The Balance low growth rates own, gently caress all y'all

Graphics The combat animations are freaking fantastic, smooth and natural and with a lot of pop. The best the series have ever had, bar none. Due to the small cast, everyone also has unique outfits even when they promote and stuff, and the villagers keep their color schemes through all their classes, which is nice.

The Questionable

Map Design I think this game's map design is more defensible than Awakening's, because it doesnt have pair-up cocking up the core gameplay of Fire Emblem, but it's still mostly big fields and almost zero side objectives. And there's some places where it's indefensible, like the string of desert maps midway through Celica's Route.
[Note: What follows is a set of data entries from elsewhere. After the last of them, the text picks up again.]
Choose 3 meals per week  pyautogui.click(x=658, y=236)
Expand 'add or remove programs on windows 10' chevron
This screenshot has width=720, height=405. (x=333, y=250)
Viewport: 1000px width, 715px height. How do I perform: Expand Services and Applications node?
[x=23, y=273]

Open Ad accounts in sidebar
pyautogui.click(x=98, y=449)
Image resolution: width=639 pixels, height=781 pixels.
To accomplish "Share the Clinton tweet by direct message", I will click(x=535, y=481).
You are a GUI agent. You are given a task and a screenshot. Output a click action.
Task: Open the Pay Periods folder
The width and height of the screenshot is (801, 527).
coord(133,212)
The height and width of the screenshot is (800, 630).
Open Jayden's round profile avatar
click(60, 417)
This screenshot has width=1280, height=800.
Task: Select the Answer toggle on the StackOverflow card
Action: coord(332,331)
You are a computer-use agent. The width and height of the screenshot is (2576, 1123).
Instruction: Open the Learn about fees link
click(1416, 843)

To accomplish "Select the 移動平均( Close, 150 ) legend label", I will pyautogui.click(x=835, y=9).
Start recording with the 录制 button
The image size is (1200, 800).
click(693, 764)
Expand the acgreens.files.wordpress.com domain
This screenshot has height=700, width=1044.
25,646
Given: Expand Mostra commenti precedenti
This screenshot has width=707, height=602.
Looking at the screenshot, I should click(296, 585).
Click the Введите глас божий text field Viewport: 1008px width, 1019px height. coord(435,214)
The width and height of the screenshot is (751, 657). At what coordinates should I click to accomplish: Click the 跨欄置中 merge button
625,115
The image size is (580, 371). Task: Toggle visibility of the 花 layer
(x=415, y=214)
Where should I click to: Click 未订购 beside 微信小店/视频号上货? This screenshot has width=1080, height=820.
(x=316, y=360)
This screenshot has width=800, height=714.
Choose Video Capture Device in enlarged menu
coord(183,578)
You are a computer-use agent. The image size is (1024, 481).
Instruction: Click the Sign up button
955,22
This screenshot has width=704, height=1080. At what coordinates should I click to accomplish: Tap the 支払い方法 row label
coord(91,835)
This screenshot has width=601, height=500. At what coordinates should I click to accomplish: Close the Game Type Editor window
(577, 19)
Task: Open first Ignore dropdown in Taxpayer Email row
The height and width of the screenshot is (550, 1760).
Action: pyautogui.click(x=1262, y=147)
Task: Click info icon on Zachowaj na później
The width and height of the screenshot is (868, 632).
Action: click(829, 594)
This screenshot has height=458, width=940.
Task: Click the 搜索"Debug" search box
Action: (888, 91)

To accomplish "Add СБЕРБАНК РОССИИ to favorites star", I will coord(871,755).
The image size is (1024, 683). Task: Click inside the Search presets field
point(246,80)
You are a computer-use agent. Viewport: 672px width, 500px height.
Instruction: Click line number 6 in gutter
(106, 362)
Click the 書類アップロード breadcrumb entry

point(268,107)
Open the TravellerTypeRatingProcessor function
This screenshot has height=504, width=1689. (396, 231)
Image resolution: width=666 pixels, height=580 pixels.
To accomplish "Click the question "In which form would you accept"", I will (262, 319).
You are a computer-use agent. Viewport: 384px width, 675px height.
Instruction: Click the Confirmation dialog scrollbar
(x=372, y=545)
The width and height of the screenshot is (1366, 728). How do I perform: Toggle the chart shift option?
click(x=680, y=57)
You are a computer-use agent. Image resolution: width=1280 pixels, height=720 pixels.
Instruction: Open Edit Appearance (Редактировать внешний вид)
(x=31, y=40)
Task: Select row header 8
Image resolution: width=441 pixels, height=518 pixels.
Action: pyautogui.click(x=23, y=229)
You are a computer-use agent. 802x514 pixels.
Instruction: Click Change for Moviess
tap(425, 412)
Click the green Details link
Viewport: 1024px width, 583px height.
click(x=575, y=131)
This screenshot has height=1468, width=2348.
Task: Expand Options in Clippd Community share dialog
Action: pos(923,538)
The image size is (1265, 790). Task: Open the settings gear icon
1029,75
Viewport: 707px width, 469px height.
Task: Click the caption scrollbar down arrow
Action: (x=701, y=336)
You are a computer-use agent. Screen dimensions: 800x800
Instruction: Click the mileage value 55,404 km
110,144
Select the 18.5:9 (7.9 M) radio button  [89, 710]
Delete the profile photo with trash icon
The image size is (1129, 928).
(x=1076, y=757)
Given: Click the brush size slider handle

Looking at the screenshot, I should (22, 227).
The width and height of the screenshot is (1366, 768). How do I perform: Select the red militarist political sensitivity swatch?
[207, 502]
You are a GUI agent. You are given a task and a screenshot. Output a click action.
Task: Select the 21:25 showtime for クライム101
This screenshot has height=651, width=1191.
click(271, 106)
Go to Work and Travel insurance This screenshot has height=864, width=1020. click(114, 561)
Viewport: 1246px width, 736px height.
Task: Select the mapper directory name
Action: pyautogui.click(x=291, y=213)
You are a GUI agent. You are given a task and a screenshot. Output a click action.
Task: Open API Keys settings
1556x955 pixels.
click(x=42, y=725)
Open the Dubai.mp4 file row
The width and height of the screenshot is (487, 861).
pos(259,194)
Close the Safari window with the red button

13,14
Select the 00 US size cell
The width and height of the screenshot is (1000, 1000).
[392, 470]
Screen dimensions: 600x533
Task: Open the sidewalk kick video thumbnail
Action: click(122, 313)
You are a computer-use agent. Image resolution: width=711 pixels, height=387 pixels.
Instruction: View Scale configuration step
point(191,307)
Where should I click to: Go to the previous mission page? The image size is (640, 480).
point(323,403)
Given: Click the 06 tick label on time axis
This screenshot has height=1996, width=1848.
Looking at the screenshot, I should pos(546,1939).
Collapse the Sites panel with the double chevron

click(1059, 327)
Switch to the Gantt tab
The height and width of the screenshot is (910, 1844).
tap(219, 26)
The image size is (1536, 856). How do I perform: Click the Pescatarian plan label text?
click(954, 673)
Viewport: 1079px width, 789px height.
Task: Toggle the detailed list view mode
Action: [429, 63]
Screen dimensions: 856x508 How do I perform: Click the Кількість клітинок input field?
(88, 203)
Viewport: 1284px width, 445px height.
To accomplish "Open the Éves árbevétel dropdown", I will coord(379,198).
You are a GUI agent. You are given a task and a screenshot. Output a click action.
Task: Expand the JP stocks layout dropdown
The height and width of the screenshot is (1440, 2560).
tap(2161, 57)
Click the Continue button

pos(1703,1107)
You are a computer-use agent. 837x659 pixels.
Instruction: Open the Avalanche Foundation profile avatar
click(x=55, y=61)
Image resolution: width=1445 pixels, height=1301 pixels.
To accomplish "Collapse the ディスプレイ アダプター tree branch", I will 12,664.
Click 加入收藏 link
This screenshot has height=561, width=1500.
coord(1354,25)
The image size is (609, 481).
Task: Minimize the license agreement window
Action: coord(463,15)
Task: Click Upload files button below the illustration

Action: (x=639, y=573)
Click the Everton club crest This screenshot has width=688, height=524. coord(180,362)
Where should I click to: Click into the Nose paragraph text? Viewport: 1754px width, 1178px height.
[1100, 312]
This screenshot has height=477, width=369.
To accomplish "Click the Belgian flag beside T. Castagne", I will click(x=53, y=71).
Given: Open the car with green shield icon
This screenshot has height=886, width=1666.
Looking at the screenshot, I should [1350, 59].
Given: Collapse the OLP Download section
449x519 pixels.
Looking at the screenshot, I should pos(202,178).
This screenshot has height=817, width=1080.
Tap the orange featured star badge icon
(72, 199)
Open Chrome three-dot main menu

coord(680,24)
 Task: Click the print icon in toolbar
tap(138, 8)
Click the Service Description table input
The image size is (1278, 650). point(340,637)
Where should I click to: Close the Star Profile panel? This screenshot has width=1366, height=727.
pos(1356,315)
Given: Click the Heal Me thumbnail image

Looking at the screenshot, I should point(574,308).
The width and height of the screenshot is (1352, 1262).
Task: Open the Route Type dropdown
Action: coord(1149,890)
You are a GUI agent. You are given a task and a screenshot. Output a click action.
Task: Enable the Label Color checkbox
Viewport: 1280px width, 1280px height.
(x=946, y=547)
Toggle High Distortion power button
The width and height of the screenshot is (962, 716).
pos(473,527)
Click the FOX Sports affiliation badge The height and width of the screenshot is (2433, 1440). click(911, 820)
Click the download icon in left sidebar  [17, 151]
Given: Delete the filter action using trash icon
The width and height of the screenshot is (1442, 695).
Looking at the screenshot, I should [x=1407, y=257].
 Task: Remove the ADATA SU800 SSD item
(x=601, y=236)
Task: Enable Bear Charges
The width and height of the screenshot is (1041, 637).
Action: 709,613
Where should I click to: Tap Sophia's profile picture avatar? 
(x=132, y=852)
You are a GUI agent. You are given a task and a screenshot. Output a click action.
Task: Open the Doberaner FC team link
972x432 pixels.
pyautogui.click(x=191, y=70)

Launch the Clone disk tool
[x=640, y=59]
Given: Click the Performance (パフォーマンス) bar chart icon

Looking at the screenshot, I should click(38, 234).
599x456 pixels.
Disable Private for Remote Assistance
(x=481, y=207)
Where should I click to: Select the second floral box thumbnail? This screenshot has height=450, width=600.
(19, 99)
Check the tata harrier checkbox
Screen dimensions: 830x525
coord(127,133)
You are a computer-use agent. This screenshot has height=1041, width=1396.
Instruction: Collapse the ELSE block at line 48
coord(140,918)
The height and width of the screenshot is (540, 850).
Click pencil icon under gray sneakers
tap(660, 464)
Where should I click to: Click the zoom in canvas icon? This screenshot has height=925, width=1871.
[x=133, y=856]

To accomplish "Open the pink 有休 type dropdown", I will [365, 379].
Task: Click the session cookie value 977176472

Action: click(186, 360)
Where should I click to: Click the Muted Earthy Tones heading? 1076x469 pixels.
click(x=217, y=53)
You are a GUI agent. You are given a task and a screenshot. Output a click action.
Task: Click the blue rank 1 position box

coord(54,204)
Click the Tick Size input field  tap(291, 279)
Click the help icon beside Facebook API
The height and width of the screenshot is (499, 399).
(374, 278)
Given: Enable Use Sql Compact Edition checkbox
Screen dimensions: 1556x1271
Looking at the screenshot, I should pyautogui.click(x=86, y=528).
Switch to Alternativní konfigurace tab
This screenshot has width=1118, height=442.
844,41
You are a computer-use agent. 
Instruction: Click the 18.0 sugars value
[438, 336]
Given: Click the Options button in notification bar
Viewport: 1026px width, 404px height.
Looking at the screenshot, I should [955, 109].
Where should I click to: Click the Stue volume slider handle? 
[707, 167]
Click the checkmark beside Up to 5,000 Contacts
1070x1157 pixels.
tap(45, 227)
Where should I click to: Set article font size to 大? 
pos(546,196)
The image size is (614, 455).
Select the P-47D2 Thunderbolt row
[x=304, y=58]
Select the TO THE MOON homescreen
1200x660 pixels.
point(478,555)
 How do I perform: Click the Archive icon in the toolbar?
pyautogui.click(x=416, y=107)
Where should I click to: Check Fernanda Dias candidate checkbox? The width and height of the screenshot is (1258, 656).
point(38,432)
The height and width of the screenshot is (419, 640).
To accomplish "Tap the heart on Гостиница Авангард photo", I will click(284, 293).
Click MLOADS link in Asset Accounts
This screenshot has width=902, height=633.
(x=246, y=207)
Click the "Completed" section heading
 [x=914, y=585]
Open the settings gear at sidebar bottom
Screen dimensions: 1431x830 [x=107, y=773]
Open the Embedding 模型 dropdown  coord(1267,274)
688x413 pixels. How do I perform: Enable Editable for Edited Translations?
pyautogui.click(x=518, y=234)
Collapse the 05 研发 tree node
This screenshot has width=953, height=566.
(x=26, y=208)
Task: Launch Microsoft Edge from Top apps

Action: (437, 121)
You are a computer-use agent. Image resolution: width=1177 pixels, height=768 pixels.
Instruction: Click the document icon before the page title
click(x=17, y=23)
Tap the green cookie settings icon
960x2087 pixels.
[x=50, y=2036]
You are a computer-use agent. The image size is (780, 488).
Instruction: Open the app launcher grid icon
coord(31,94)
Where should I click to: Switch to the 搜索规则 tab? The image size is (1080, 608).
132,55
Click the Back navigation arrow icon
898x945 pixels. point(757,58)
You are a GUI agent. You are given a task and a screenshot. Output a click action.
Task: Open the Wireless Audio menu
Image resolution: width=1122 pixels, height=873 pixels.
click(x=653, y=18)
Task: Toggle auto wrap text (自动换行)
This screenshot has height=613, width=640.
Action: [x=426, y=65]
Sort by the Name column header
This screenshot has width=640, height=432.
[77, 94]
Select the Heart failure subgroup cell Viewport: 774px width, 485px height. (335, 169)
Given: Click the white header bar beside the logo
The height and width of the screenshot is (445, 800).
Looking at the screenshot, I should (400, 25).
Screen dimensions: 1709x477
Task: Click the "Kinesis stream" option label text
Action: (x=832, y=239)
The Balance? The game's fairly balanced by having such a small cast and splitting that already small cast up - even if, say, Leo is strictly worse than the other archers in the game and also every villager as an archer, he's on Celica's route and everyone else except potentially Atlas is on Alm's route, so he still has room to shine. But on the other hand, there are still places where the balance is kind of weird. Tobin and Grey getting buffed and Kliff getting nerfed, for instance, so that Kliff has nothing making up for his low base stats since he isn't even the best mage anymore.

Also there are way too few classes. I get why, since there's no weapon triangle, but by endgame your party is the lords, 5-6 mages, 2-3 healers, 5-6 cavaliers, 6-7 mercenaries, 4-5 peg knights 3-4 knights, and 2-3 archers. its just kinda dull.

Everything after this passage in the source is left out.